第23話 イネスとサリヌ



「行っちゃった……」


 屋敷の前でシモンの姿が見えなくなるまで見送っていたイネスは、思わずそう呟いた。


 今日はイネスにとって、ものすごく楽しい一日だった。

 久しぶりにシモンと一日ほぼずっと一緒にいて、とても幸せな時間を過ごせた。


 本当ならこのままずっと一緒に暮らしたかったが、贅沢は言えない。


 イリスは一緒に見送っていたサリヌと屋敷の中に戻る。


「私は、どこの部屋で暮らせばいいの?」

「さ、さっきの部屋でいいよ」

「うん、わかった」


 サリヌはそう言ってさっさと部屋へと入ってしまった。

 やはりまだイネスには心を開き切っていないみたいだ。


 シモンの家に行きたいというのをイネスが止めたから、なおさらサリヌに嫌われてしまったかもしれない。

 イネスがシモンと暮らせていないのに、サリヌが暮らすというのを嫉妬して止めたというのはある。


 だけどやはりイネスとしては、自分の領地で起こってしまったことだから、サリヌの世話は自分がしたいと本気で思っていたのだ。


 だけどやはりサリヌには嫌われていて、シモンのようにはいかない、と思っていたイネスだが……。


(シモンさんも、今のボクと同じように悩んでいたんだ……)


 何度も話しかけてきてくれた時、シモンがそんなに悩んでいたなんて思いもよらなかった。


 それにいろんな人に相談していたことも初めて知った。

 シモンも慣れないことをしていて、いろんな人に助けてもらっていたらしい。


(ならボクも、シモンさんが一人で出来なかったことが、出来るわけない……また、頼っちゃうことになるのは、心苦しいけど……)


 連絡を取り合う理由が出来て少し嬉しい、と思ってしまう。


(早く、性転換の魔法を完成させないとなぁ……)


 そうしてシモンと結婚すれば、また一緒に暮らして……今日みたいな日々を過ごせる。


(だ、だけど、一緒にお風呂に入ったのは、恥ずかしかったなぁ……!)


 その時のことを思い出して顔を真っ赤にするイネス。

 本当に久しぶりに一緒にお風呂に入ったけど、やはり好きな人と一緒にお風呂というのは刺激的すぎた。


 今日の義手を交換する時もシモンの上半身裸の姿は見たが、その時も内心はとてもドキドキしていた。


 それがさっきのお風呂は、もちろん全裸だ。


 タオルで大事なところは隠していたとはいえ、さすがにずっと隠れていたわけじゃない。
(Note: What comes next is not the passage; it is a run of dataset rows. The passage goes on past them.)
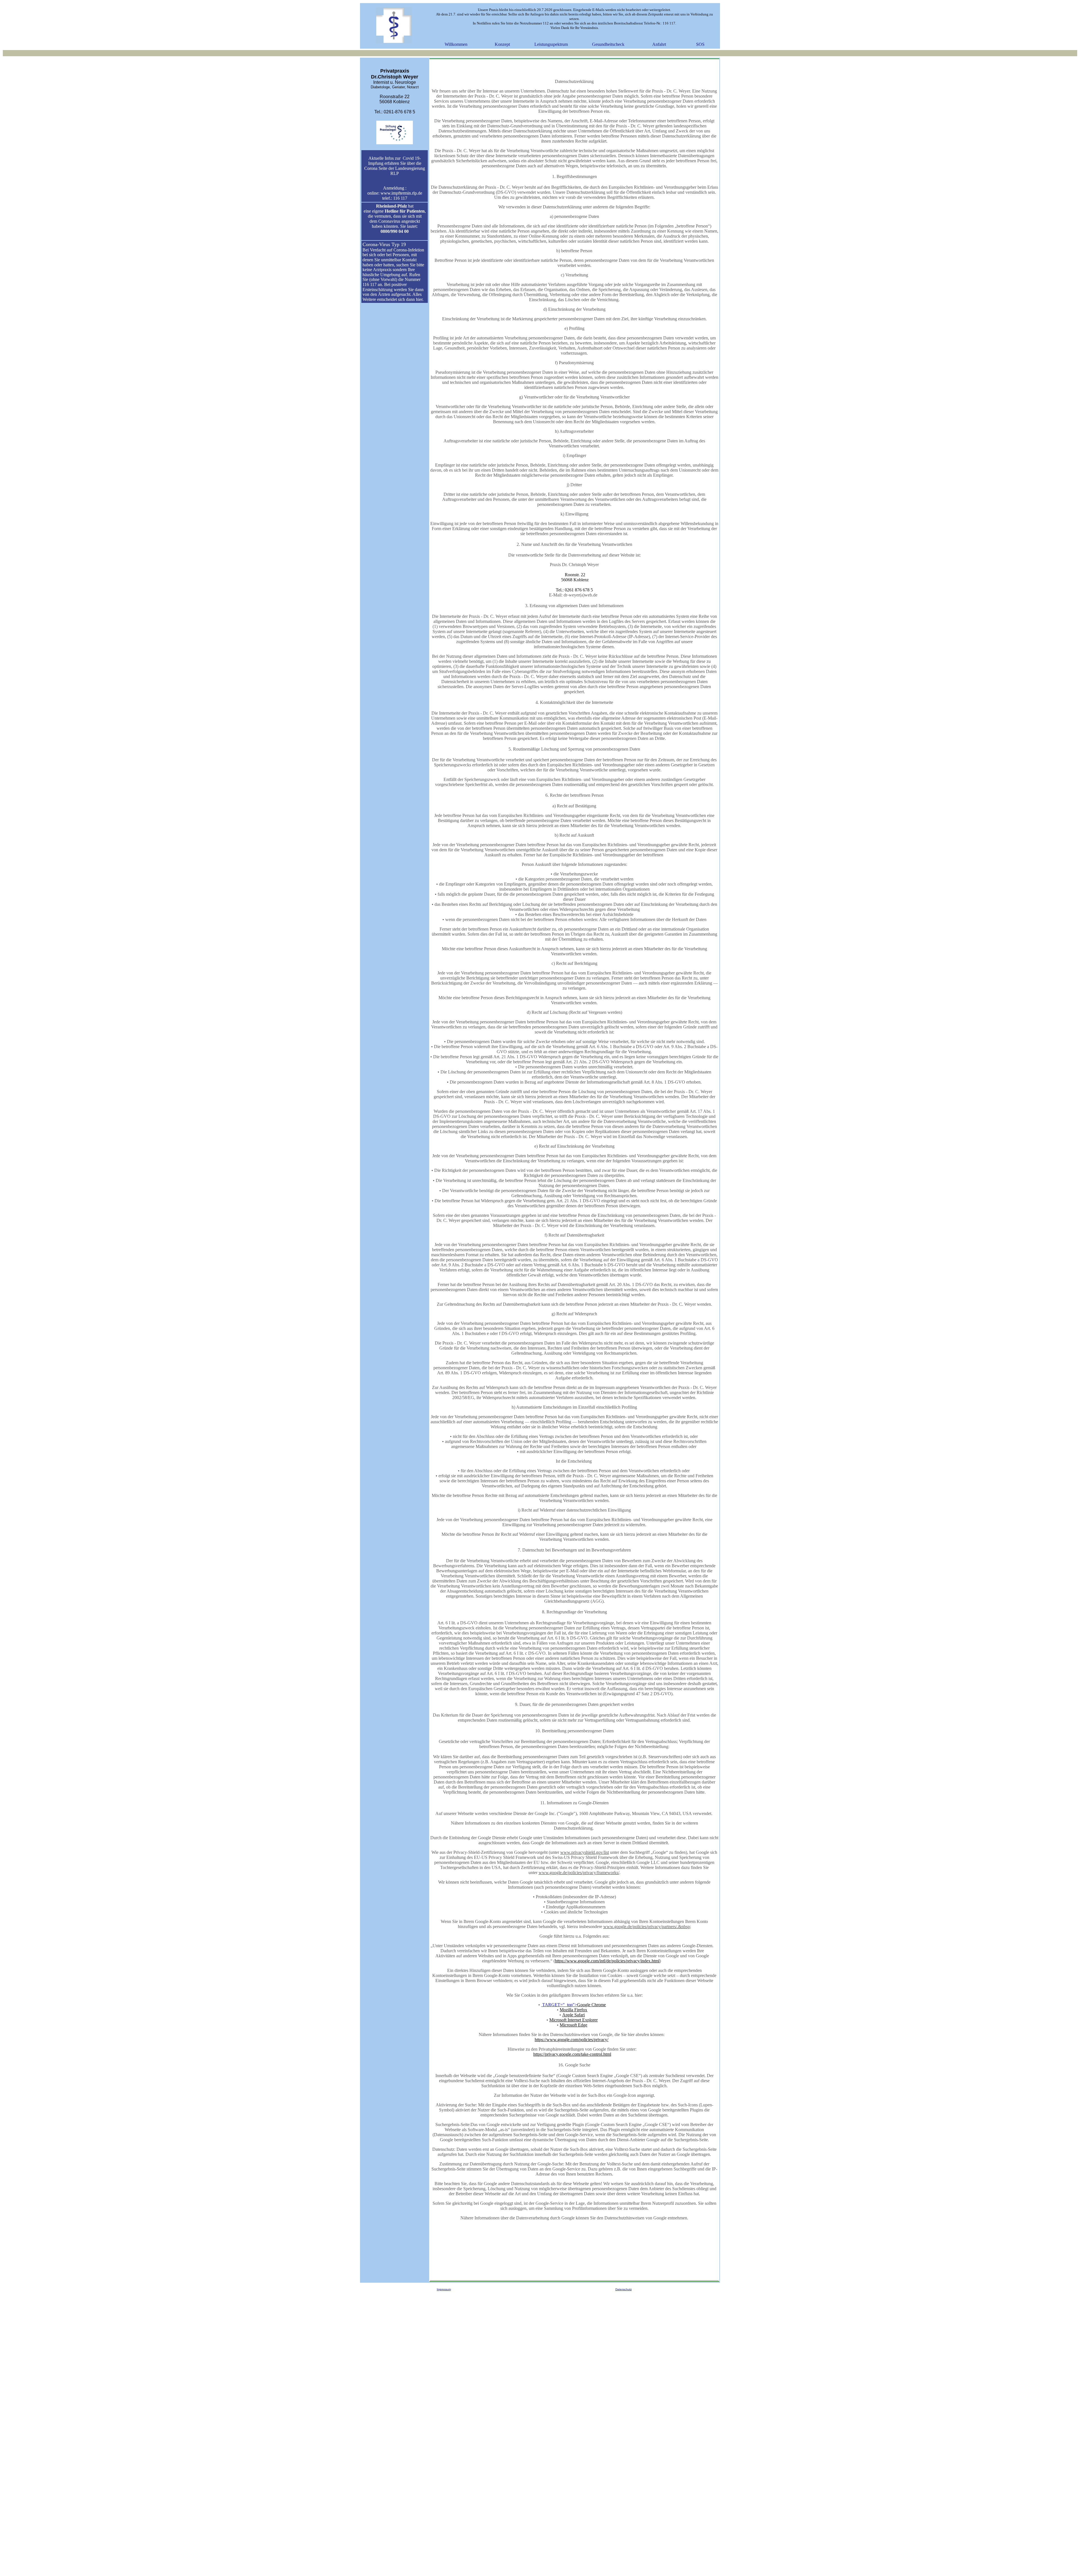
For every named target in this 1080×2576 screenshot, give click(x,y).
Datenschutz (623, 2289)
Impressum (444, 2289)
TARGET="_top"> (573, 2004)
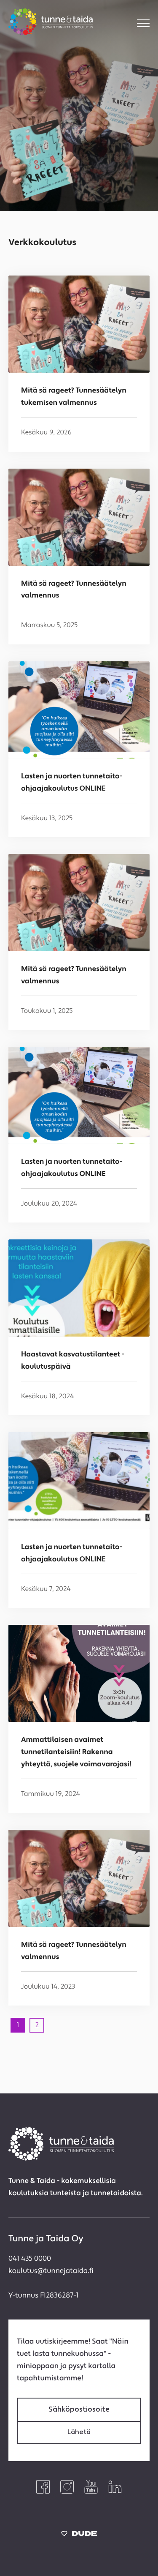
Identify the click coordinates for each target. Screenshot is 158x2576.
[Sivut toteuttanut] (79, 2535)
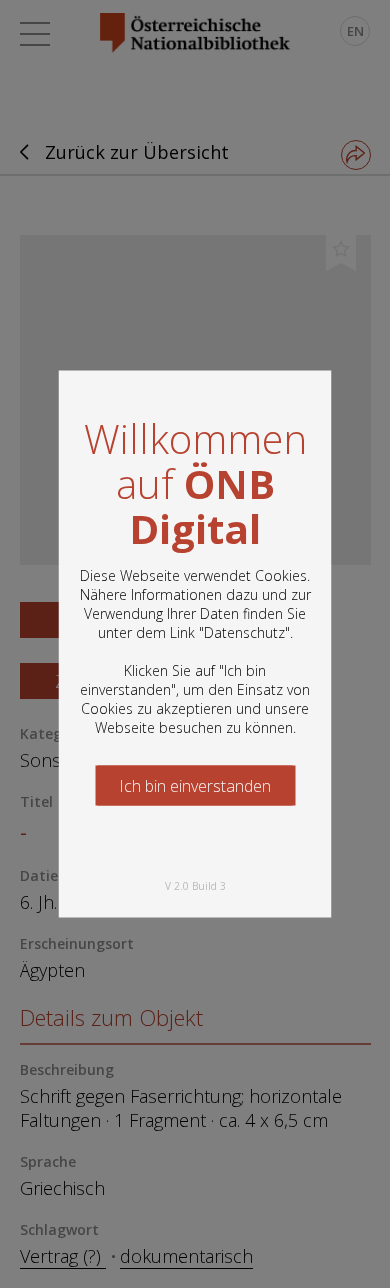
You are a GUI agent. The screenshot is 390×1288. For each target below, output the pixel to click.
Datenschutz (244, 632)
 イネスはシモンの方をチラチラと見てしまったのは、否定出来ない。


(ボ、ボクは見られてないよね……!?)


 お風呂の間、ずっと身体にタオルを巻いていたが、さすがに全部をずっと隠せていたわけじゃない。

 おそらく多少は見えてしまったはずだ。


(うぅ……やっぱり一緒に入るのはやめるべきだったかなぁ。だけど入りたかったし……)


 顔を赤くしながらそんなことを考えていたイネス。

 しばらくして落ち着き、サリヌに伝えることを言うのを忘れていたので、サリヌがいる部屋に行く。


 コンコンとドアをノックして、外から話しかける。


「サ、サリヌくん、まだご飯は食べれない?」

「……うん」


 中からくぐもった声が聞こえてくる。

 ベッドに突っ伏しているのかもしれない。


「それなら、食べたい時に、ここの屋敷にいる誰かに言えばいいから……何か食べたいものがあったら、言ってね」

「……わかった」

「う、うん、とりあえずそれだけだから……じゃあ」


 イネスは用件だけを言って、ドアの前から離れる。


 少しだけ離れた時、ドアが開く音が聞こえたのでイネスは振り向いた。

 ドアからサリヌが顔だけを出していた。


「その……イネス。まだお礼言ってなかったから」

「お、お礼?」

「うん。あの時……助けてくれて、ありがとう」


 準勇者がサリヌがいた村を滅ぼした時、サリヌだけがまだ見つかっておらず生き残っていた。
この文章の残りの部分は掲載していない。